Gracija Filipovic is particularly remarkable in this regard. A newcomer whose only other lead acting experience comes from Alamat Kusijanović’s short film “Into the Blue” (2017), which Murina very loosely draws from, Filipovic displays huge emotions on her face at any given moment: fear, lust, anger, desire, annoyance, joy. She’s utterly captivating and thoroughly convincing, not to mention the key to what elevates this film beyond a routine melodrama about a tempestuous love triangle. Her character, with her teenage angst and youthful naïveté compromising her every action, is the kind of fresh angle to which audiences can anchor themselves as they traverse this stormy sea.

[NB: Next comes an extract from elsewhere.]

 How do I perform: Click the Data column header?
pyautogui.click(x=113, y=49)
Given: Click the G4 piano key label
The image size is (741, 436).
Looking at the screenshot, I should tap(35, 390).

Part coming-of-age story, part patriarchal takedown, Murina is at its best when exploring how systems of power use more than intimidation tactics to suppress. Sometimes a suave sweet talker can be just as disarming as a cruel, biting authoritarian. The same goes for an overprotective guardian who, by shielding their offspring from the ways of the world, unwittingly robs them of their ability to perform as a functional adult. Writer-director Antoneta Alamat Kusijanović, cinematographer Hélène Louvart, and star Gracija Filipovic are a truly extraordinary trio, managing to say so much about these power structures without overstatement. In effect, Murina shows that there’s more than one way to vanquish the slippery, slimy predator that gives the film its name.
Murina will screen nightly at 7:30 p.m. at the Webster University Film series on July 22 - 24.